:: PASSAGE ::
----------------------------------------

II. THE PERSON WRONGED. He is provided for as far as he can be provided for. To make reparation in all respects is indeed impossible. A wrong-doer, with all his efforts, cannot put things exactly as they were before. Still he must do what he can. Hence the provision to add a fifth over the principal. Doubtless a truly repentant trespasser would not stop even at that to show his sincerity in reparation. Zaccheus restored fourfold. Surely there are some injured persons to whom it would be a greater joy and a greater benefit to see their enemies altogether altered than if they had never been hurt by them at all. One great good, as concerned the person wronged, was that confession and restitution would do much to allay, and perhaps obliterate, the sense of injustice. "It is not what a man outwardly has or wants that constitutes the happiness or misery of him. It is the feeling of injustice that is insupportable to all men. The brutalest black African cannot bear that he should be used unjustly" (Carlyle). Again, injured persons themselves may be injurers. A sense of wrong suffered is not always effectual in hindering the sufferer from wronging others. So the confession and repentance of one might lead to the confession and repentance of another. Who knows the total effect produced on the persons to whom Zaccheus made his fourfold restitution?
III. JEHOVAH HIMSELF. Acknowledgment and restitution were not enough without atonement. To injure a fellow-man is to rebel against the government of God, robbing him of some possible service from the person injured. The wrong-doer, from prickings of conscience, or mere uneasiness of mind, may make some reparation to his fellow-man, whom he can see; but if he thinks he has then done all, he may find, from continued uneasiness, that something is yet unaccomplished. It is the greatest blot on sinful men, not that they are unjust to one another, but that they have come short of the glory of God. That glory must be restored, and God take the place of self, if human relations are to come right. There is no scheme of teaching or example that, acting on natural lines, will ever make men perfectly just to one another. Things must be put right with God, for of him, and through him, and to him are all things. Let no one, therefore, make confession and restitution here look large, and atonement be pushed into the corner as an unimportant detail. Just as the confession and restitution point forward to the pure and vigorous ethics of Jesus, so the slain animals point forward to him who takes away the sin of the world.—Y.
Verses 12-27
EXPOSITION
THE TRIAL OF JEALOUSY (Numbers 5:11-31).
Numbers 5:12
If any man's wife … commit a trespass against him. The adultery of the wife is here regarded only from a social point of view; the injury to the husband, the destruction of his peace of mind, even by the bare suspicion, and the consequent troubling of Israel, is the thing dwelt upon. The punishment of adultery as a sin had been already prescribed (Le Numbers 20:10).
Numbers 5:13
If it be laid. Or, "if he be hid." This verse is explanatory of the former. Taken with the manner. The latter words are not in the Hebrew. It means no doubt "taken in the act" (cf. John 8:4). Αὐτὴ μὴ ᾗ συνειλημμένη, Septuagint.

----------------------------------------

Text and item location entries
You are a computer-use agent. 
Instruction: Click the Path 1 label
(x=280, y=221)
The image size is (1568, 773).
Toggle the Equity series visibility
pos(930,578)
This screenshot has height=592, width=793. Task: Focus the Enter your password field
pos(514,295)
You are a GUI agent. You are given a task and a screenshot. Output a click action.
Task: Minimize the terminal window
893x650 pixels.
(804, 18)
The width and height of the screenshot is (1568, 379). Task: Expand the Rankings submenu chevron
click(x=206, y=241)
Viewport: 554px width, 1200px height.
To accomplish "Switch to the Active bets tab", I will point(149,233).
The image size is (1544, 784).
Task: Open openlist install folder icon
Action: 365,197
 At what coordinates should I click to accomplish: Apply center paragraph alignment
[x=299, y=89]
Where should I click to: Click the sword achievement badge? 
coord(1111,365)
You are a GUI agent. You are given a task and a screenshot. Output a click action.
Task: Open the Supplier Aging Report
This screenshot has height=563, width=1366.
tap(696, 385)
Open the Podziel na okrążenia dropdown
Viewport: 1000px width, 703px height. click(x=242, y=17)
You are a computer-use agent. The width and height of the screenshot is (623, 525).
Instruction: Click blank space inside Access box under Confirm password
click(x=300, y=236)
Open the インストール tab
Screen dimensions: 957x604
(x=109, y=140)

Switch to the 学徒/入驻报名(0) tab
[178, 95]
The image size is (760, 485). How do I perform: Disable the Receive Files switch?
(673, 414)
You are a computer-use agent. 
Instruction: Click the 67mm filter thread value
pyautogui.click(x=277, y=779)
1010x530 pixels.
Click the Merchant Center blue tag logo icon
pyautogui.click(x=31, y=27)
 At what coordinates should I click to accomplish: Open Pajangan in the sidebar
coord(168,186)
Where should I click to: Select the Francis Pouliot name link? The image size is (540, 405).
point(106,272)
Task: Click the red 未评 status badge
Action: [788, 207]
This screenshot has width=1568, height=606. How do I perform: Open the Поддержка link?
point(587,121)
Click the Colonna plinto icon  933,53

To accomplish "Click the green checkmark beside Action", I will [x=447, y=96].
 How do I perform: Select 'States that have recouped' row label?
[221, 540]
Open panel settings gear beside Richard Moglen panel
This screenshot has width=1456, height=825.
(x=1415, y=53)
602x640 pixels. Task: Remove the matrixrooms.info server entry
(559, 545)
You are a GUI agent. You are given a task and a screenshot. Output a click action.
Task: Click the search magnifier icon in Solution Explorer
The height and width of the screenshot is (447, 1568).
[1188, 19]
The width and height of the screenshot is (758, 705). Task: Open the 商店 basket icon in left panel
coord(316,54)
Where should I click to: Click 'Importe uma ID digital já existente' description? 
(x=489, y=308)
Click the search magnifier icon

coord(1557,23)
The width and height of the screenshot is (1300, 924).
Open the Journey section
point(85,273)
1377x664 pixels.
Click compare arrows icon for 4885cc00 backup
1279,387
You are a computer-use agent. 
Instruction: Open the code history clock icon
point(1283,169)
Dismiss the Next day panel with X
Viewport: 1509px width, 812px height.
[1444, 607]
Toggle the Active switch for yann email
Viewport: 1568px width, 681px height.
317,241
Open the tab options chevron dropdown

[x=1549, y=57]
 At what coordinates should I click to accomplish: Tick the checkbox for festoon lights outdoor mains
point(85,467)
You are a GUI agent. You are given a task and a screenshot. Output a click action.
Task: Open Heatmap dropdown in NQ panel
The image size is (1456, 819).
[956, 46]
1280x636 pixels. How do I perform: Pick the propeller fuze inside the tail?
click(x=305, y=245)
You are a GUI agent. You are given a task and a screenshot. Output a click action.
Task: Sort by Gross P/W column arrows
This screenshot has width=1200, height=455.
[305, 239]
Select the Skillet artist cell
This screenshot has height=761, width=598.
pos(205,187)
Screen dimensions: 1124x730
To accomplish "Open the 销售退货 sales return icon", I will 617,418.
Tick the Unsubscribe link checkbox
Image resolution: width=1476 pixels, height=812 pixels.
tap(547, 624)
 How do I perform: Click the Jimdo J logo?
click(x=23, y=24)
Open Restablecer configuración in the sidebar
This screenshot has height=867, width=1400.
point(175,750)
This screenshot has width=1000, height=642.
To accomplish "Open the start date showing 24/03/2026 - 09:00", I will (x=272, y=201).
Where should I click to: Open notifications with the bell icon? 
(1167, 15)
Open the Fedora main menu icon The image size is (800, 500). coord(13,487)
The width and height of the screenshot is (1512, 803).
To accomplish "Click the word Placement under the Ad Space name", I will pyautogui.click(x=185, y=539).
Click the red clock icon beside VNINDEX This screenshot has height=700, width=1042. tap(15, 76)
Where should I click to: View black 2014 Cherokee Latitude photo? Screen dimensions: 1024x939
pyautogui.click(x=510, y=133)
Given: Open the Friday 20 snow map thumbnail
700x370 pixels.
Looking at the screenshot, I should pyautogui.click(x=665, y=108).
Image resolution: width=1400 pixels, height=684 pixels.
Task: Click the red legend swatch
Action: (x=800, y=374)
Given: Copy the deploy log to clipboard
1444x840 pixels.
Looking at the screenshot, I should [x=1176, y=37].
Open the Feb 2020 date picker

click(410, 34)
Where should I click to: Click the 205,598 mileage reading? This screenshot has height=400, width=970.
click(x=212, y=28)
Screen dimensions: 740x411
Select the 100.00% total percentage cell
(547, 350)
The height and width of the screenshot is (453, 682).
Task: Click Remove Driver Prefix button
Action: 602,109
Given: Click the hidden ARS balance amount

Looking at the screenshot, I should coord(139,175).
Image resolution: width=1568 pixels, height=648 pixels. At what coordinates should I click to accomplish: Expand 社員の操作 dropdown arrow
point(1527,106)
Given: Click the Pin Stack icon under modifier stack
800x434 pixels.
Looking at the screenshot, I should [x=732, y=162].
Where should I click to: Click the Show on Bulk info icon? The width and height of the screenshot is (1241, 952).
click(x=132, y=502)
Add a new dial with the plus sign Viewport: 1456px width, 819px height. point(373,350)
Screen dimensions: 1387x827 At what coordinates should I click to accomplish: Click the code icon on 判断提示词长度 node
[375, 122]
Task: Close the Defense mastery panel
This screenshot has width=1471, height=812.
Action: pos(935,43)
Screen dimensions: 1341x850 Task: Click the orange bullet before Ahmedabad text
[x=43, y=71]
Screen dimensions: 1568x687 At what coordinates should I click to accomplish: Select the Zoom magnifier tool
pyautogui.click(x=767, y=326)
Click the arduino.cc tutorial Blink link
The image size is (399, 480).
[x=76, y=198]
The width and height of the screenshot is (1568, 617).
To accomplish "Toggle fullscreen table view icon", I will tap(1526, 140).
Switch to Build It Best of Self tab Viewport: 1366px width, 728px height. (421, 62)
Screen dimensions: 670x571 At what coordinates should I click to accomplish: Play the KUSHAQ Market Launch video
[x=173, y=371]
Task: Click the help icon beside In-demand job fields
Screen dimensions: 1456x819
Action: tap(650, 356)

----------------------------------------

Continue the commentary on Numbers from the point where it stops.

Numbers 5:14
And she be not defiled. As far as the mischief here dealt with was concerned, it was almost equally great whether the woman was guilty or not.
Numbers 5:15
He shall bring her offering for her. קָדְבָּנָהּ, "her offering;" עָלֶיהָ, "on her account." It was to be a meat offering—not connected on this occasion with any other sacrifice—of the fruits of the earth, symbolizing the fruits of her guilty, or at least care. less and suspicious, conduct. As of barley meal, not of fine wheat flour, it indicated her present low and vile estate (deserved or undeserved); as without incense or oil, it disclaimed for itself the sanctifying influences of God's grace and of prayer. Thus every detail of the offering, while it did not condemn the woman (for one found guilty could not have made any offering at all), yet represented her questionable repute and unquestionable dishonour, for even the unjust suspicion of the husband is a dishonour to the wife. Barley meal. In the days of Elisha half the price of fine flour (2 Kings 7:1), and only eaten by the poor (Ezekiel 4:12; John 6:9). An offering of jealousy. Literally, "of jealousies." קְנָאֹת, an intensive plural. An offering of memorial, bringing iniquity to remembrance. Θυσία μνημοσίνου, Septuagint. An offering to bring the woman into judicial remembrance before the Lord, in order that her sin (if any) might be remembered with him, and be declared.
Numbers 5:16
Before the Lord. Either at the brazen altar or at the door of the tabernacle.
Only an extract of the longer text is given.